[Collected data]
*-*-*
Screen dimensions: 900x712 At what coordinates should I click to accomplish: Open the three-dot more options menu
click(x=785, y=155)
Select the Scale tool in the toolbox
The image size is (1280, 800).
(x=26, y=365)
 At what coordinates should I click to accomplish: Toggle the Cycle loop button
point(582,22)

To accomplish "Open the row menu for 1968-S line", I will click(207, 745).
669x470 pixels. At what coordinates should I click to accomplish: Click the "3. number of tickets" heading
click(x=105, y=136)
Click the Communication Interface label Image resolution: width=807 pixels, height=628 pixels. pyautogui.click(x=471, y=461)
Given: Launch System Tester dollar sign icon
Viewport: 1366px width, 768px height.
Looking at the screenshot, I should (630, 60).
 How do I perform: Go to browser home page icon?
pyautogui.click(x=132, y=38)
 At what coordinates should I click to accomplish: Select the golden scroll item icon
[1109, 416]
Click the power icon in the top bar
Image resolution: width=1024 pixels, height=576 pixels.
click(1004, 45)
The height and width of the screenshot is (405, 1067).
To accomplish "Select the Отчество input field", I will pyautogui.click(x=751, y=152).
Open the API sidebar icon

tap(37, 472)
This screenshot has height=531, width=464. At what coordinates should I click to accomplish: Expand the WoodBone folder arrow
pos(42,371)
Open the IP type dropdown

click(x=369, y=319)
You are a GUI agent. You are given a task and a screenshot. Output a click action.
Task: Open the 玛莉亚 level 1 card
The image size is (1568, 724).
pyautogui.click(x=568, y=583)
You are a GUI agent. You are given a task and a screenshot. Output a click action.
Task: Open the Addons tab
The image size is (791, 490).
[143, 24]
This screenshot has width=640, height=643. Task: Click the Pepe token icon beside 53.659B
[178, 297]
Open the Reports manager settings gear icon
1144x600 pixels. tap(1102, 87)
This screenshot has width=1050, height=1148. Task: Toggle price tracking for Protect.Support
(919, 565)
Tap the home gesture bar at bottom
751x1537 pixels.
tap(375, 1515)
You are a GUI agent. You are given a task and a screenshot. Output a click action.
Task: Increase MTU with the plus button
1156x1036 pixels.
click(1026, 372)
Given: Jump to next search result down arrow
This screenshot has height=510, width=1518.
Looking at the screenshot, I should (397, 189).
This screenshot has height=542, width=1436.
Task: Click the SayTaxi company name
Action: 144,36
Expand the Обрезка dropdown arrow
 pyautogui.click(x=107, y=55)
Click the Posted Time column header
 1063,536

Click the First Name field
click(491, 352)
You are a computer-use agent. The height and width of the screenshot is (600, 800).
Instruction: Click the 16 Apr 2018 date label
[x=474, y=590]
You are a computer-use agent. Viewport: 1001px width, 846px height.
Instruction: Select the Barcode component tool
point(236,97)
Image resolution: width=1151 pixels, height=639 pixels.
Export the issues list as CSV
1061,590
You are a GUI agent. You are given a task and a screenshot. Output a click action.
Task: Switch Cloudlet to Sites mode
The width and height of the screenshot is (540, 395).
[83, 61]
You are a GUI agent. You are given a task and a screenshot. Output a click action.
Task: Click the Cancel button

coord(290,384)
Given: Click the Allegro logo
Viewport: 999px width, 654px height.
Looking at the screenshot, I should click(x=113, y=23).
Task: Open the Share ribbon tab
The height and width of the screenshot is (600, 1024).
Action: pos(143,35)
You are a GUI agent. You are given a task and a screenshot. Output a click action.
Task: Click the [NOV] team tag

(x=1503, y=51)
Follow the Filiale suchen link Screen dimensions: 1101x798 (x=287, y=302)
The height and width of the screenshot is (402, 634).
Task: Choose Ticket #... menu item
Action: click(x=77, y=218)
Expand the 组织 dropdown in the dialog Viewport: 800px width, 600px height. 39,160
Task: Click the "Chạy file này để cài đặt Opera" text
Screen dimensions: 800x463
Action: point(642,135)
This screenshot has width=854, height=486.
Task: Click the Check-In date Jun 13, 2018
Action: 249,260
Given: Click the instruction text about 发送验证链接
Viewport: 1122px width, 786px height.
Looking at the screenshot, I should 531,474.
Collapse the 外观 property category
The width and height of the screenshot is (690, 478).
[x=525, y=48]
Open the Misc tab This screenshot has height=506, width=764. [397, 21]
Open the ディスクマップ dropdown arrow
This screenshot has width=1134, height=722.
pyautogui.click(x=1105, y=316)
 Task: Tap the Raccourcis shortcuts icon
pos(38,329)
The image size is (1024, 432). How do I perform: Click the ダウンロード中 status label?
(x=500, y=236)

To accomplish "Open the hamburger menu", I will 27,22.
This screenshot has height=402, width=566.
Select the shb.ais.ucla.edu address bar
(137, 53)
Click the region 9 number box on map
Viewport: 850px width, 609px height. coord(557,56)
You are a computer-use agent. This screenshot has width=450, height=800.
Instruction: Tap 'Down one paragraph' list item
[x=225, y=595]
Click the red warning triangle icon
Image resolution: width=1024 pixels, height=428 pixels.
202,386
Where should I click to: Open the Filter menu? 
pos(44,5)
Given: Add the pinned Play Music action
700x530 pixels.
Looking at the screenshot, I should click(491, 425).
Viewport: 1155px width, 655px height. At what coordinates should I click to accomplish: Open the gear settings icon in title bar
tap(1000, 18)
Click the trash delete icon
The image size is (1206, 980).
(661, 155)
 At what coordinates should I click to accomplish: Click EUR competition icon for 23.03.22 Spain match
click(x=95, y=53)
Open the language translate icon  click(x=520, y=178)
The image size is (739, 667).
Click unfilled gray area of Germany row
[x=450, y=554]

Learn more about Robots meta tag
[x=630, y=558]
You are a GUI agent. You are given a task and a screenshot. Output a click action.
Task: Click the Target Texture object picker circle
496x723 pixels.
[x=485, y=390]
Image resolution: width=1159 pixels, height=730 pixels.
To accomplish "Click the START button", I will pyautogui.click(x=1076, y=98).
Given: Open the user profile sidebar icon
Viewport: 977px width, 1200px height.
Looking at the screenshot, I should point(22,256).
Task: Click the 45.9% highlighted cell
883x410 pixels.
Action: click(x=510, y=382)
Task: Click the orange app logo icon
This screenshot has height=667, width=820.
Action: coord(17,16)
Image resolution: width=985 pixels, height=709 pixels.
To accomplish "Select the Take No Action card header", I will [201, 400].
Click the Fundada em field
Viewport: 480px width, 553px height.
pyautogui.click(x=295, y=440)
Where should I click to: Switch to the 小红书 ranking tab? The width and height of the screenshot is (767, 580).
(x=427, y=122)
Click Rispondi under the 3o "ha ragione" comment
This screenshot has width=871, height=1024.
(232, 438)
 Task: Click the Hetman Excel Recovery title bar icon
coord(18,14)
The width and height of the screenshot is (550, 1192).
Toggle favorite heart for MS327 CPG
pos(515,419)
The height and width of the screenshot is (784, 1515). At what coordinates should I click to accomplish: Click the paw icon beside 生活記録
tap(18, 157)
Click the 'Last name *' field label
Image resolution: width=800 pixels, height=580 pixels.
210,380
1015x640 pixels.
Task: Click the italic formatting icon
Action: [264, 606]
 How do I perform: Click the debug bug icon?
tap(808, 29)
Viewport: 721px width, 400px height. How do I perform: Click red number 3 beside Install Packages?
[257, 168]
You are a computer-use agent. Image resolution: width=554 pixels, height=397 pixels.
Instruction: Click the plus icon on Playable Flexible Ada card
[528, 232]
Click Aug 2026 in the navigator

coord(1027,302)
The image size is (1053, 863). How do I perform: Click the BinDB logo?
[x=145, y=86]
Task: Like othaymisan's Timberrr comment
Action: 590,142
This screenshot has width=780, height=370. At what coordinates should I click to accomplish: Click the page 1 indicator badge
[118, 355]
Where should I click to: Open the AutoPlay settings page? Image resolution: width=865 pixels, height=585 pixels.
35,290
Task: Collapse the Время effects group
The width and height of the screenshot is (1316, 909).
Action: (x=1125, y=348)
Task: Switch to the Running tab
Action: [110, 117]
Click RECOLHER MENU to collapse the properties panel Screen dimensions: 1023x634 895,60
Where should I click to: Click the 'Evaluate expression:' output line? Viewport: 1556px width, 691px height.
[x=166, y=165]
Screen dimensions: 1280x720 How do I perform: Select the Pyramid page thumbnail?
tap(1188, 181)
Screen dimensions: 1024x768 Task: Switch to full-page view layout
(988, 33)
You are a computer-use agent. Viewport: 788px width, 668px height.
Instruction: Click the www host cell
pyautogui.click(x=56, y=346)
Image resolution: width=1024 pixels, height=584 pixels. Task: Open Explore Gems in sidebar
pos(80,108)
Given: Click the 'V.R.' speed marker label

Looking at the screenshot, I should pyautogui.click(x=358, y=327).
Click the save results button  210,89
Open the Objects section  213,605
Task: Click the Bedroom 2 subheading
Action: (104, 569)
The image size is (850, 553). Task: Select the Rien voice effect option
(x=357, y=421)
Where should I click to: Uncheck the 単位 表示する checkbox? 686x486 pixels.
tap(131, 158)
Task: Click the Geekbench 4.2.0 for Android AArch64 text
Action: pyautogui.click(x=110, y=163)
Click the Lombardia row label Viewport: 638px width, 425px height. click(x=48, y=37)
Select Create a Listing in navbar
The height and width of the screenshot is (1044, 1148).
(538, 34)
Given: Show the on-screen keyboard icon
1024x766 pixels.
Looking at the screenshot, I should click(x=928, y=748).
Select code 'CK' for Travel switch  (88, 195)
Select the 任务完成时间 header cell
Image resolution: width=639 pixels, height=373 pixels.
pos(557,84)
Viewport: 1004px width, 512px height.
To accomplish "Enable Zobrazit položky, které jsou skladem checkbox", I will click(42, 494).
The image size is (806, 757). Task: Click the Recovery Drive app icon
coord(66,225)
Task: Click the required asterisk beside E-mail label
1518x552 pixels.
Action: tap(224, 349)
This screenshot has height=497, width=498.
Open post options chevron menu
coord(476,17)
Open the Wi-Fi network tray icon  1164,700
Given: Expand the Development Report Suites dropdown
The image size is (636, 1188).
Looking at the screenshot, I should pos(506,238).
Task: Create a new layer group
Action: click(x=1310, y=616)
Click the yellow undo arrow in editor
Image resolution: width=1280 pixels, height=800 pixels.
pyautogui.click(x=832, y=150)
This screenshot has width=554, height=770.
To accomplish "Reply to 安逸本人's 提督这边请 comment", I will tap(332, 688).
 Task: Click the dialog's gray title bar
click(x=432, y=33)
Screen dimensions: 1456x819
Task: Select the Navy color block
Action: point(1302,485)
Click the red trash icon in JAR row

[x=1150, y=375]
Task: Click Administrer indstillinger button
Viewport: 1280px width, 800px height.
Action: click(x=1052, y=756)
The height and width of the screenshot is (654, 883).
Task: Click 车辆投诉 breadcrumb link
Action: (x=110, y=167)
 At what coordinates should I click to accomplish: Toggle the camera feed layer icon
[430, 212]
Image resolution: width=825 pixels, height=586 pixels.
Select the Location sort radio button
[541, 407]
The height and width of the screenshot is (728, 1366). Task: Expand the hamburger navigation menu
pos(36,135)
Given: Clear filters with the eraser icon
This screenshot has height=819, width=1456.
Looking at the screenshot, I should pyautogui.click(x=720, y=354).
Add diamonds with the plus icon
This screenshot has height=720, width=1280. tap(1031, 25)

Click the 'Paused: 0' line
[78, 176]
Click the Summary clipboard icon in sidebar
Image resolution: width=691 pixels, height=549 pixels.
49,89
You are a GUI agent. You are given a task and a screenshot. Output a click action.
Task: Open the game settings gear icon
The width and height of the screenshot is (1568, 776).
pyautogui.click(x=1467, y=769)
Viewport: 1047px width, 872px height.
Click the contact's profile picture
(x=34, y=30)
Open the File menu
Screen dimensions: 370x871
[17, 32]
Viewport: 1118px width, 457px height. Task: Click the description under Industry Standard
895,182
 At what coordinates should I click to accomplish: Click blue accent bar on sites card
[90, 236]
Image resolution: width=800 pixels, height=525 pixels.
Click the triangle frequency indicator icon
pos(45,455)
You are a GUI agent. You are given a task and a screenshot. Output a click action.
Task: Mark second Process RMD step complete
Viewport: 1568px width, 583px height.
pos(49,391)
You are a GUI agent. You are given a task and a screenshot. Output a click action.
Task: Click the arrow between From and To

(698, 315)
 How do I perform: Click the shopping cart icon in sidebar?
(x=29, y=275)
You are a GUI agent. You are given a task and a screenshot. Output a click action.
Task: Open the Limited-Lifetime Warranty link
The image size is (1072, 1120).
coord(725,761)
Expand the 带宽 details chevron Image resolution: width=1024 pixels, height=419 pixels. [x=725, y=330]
*-*-*
## TASK PROMPT
In the entries above, the lines from the one bearing "Instruction: Click the plus" up to and including the one bearing "Select Create a Listing in navbar" should be transcribed exactly; no other line is wanted.

## EXERCISE OUTPUT
Instruction: Click the plus icon on Playable Flexible Ada card
[528, 232]
Click Aug 2026 in the navigator

coord(1027,302)
The image size is (1053, 863). How do I perform: Click the BinDB logo?
[x=145, y=86]
Task: Like othaymisan's Timberrr comment
Action: 590,142
This screenshot has width=780, height=370. At what coordinates should I click to accomplish: Click the page 1 indicator badge
[118, 355]
Where should I click to: Open the AutoPlay settings page? Image resolution: width=865 pixels, height=585 pixels.
35,290
Task: Collapse the Время effects group
The width and height of the screenshot is (1316, 909).
Action: (x=1125, y=348)
Task: Switch to the Running tab
Action: [110, 117]
Click RECOLHER MENU to collapse the properties panel Screen dimensions: 1023x634 895,60
Where should I click to: Click the 'Evaluate expression:' output line? Viewport: 1556px width, 691px height.
[x=166, y=165]
Screen dimensions: 1280x720 How do I perform: Select the Pyramid page thumbnail?
tap(1188, 181)
Screen dimensions: 1024x768 Task: Switch to full-page view layout
(988, 33)
You are a computer-use agent. Viewport: 788px width, 668px height.
Instruction: Click the www host cell
pyautogui.click(x=56, y=346)
Image resolution: width=1024 pixels, height=584 pixels. Task: Open Explore Gems in sidebar
pos(80,108)
Given: Click the 'V.R.' speed marker label

Looking at the screenshot, I should pyautogui.click(x=358, y=327).
Click the save results button  210,89
Open the Objects section  213,605
Task: Click the Bedroom 2 subheading
Action: (104, 569)
The image size is (850, 553). Task: Select the Rien voice effect option
(x=357, y=421)
Where should I click to: Uncheck the 単位 表示する checkbox? 686x486 pixels.
tap(131, 158)
Task: Click the Geekbench 4.2.0 for Android AArch64 text
Action: pyautogui.click(x=110, y=163)
Click the Lombardia row label Viewport: 638px width, 425px height. click(x=48, y=37)
Select Create a Listing in navbar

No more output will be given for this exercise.